Novartis has submitted a marketing authorisation application (MAA) to the European Medicines Agency (EMA) for CTL019 (tisagenlecleucel) for two indications.
The company’s application is for the treatment of children and young adults with relapsed or refractory (r/r) B-cell acute lymphoblastic leukaemia (ALL), as well as for adult patients with r/r diffuse large B-cell lymphoma (DLBCL).
The immunocellular therapy and a one-time treatment, CTL019 uses the 4-1BB costimulatory domain in its chimeric antigen receptor to enhance cellular expansion and persistence. It uses a patient’s own T-cells to fight cancer.
Novartis Drug Development global head and chief medical officer Vas Narasimhan said: “Since the historic FDA approval of Kymriah, formerly CTL019, we have launched, manufactured and supplied this highly individualised immunocelluar therapy in a commercial setting and the submission to the EMA is a major step toward our goal of delivering it to more critically ill cancer patients around the world.
“We look forward to working with the EMA to make CTL019 available to the children and adults who may benefit from this novel therapy.”
DLBCL is the most common subtype of non-Hodgkin lymphoma (NHL), accounting for 40% of all NHL cases globally.
If left untreated, r/r DLBCL has a life expectancy of three to four months.
Novartis’ submission of MAA is based on the global, multicenter, phase II ELIANA and JULIET trials sponsored by the company.

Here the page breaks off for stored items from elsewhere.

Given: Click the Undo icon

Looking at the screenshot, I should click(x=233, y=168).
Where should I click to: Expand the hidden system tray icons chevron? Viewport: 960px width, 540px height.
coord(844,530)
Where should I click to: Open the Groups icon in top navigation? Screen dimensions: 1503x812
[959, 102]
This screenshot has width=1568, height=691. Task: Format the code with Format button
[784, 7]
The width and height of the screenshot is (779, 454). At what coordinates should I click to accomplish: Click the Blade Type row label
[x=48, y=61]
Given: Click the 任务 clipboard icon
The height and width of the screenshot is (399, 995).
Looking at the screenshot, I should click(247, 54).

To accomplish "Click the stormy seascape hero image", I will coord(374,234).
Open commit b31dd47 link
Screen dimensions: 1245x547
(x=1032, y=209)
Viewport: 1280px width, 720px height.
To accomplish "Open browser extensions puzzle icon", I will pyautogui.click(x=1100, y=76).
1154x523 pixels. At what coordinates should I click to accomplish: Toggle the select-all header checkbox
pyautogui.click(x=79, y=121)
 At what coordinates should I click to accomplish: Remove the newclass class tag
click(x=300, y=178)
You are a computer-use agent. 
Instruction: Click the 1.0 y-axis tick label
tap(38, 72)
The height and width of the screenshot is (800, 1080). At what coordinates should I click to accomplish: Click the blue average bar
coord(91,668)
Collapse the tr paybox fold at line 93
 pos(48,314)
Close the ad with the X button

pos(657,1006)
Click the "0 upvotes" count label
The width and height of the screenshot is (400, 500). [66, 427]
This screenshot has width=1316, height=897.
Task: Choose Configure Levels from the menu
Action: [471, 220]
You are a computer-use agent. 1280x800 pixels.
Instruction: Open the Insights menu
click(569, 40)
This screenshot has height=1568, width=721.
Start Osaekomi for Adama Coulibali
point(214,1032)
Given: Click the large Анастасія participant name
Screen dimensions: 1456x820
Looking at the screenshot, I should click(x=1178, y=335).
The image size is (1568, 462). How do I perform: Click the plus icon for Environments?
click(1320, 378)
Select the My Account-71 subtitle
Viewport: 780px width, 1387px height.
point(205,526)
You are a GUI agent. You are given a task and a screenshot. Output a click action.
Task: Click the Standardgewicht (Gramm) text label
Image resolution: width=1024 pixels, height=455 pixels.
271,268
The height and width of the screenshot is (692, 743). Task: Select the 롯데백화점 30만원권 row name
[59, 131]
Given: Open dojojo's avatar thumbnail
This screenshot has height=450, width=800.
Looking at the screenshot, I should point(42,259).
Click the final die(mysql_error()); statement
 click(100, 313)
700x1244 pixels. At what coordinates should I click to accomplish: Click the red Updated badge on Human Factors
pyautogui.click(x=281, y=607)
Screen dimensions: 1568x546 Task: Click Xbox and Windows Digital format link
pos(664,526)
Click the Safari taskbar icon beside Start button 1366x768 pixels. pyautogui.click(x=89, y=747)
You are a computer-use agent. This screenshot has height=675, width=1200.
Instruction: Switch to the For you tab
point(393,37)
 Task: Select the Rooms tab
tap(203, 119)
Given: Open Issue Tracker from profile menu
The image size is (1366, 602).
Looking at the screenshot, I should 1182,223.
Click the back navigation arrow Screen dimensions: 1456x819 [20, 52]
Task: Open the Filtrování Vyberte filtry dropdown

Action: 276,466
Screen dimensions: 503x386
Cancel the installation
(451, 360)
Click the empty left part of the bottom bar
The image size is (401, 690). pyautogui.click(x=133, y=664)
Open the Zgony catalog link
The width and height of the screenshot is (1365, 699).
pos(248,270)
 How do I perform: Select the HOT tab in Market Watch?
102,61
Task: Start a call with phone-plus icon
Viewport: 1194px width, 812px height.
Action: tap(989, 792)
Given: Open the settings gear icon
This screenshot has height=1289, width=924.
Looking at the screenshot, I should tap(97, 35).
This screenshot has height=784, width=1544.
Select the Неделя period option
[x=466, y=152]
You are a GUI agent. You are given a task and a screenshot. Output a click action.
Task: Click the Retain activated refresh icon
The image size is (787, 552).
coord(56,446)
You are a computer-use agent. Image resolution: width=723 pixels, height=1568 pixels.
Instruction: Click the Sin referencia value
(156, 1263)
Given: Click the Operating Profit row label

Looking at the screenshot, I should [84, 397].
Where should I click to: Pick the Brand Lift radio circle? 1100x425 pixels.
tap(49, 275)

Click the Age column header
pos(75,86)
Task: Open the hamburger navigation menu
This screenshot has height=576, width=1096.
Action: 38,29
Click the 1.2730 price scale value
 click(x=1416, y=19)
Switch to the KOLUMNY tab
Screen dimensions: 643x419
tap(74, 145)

As part of the ELIANA global CAR-T cell therapy registration trial, patients were examined in 25 centres in the US, Canada, Australia, Japan and the EU, including Austria, Belgium, France, Germany, Italy, Norway, and Spain.
Next year, the company plans to make additional regulatory submissions for CTL019 in pediatric and young adult patients with r/r B-cell ALL and adult patients with r/r DLBCL outside the US and EU.